VNR – a Metric to Determine Intelligibility of Voice Recordings
The “Dodd-Frank” Wall Street Reform and Consumer Protection Act is a massive piece of financial reform legislation passed in 2010 as a response to the financial crisis of 2008. A part of the act has enforced many banks in the U.S. – as well as Europe and Asia - to look at ways to verify audibility and intelligibility of voice recordings. Such recordings contain the calls of traders, wealth brokers, and contact center workers.
One of the main drawbacks that dramatically affects the ability to verify audibility and intelligibility of voice recordings is the presence of background noise such as music noise, babble noise, street noise, car noise, and white noise.
A few months ago, we proposed IR's own deep learning-based method to address the audibility of human's voice in the presence of background noise. VNR (Voice-to-Noise Ratio), is our recent proposal to address the intelligibility of voice recordings. Simply put, VNR provides a metric to determine how easily a human's voice can be understood over various types of background noise. It does this by measuring the ratio of the power of voice to the power of background noise. The lower the value of the VNR is, the less the probability that the human's voice can be intelligible.

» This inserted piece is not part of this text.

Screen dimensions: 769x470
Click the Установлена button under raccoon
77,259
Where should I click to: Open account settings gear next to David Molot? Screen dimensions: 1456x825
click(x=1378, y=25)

To provide the VNR metric, I have trained a deep learning model that separates a human's voice from the above mentioned types of background noise. Figures below show some examples of extracted voice and extracted background noise from original recordings using the trained deep-learning model:
Extracted voice and extracted background noise are then used to measure the power of voice and power of background noise, respectively. Table below shows VNR's mean and standard deviation for various conditions:
Condition |
Case |
VNR (Mean) |
VNR (Std. dev.) |
Intelligible |
Human's Voice with Background Noise (Music) |
19.1147 |
4.2948 |
Intelligible |
Human's Voice with Background Noise (Babble) |
19.2605 |
4.1948 |
Intelligible |
Human's voice Only |
26.7468 |
2.7451 |
Unintelligible |
Human's Voice with Background Noise (Music) |
-4.5900 |
4.3836 |
Unintelligible |
Human's Voice with Background Noise (Babble) |
-9.2067 |
4.4564 |
Unintelligible |
Background Noise Only (Music) |
-12.1703 |
4.0922 |
Unintelligible |
Background Noise Only (Babble) |
-12.5714 |
4.0340 |
VNR along with our previous solution can dramatically reduce the risks, and therefore the costs, that are associated with non-compliance. We are very excited with the results achieved with the test data and optimistic about their real-world impact.